§ **Goal of the exercise**: Find "This screenshot has height=1466, width=720." in the records that follow; print that line and each subsequent line through the last one, verbatim and with nothing added.

§ **Data records**:
◆ ◆ ◆ ◆ ◆ ◆ ◆
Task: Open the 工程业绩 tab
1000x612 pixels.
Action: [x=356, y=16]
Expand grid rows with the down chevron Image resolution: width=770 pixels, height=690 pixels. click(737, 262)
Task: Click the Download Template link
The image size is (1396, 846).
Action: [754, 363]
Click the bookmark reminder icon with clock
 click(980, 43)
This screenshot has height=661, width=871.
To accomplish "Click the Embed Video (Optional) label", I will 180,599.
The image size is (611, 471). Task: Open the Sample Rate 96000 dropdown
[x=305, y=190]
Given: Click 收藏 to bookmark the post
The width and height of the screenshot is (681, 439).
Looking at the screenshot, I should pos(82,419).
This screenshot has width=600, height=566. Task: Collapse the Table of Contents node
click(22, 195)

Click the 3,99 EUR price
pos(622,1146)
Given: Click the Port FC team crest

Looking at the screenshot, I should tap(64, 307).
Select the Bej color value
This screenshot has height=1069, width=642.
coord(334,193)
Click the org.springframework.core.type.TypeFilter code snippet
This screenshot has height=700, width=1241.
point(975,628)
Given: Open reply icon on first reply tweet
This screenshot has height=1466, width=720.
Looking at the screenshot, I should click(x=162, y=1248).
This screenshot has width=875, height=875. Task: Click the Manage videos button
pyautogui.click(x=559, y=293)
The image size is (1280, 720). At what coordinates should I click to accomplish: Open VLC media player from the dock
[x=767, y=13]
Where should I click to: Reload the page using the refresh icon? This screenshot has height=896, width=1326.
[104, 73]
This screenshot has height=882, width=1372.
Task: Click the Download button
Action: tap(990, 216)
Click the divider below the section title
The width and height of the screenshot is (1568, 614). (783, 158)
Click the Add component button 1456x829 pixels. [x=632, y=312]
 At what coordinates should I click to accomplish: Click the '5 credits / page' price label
◆ ◆ ◆ ◆ ◆ ◆ ◆
§ **Answer for the task**:
This screenshot has height=1466, width=720.
Looking at the screenshot, I should click(x=162, y=1248).
This screenshot has width=875, height=875. Task: Click the Manage videos button
pyautogui.click(x=559, y=293)
The image size is (1280, 720). At what coordinates should I click to accomplish: Open VLC media player from the dock
[x=767, y=13]
Where should I click to: Reload the page using the refresh icon? This screenshot has height=896, width=1326.
[104, 73]
This screenshot has height=882, width=1372.
Task: Click the Download button
Action: tap(990, 216)
Click the divider below the section title
The width and height of the screenshot is (1568, 614). (783, 158)
Click the Add component button 1456x829 pixels. [x=632, y=312]
 At what coordinates should I click to accomplish: Click the '5 credits / page' price label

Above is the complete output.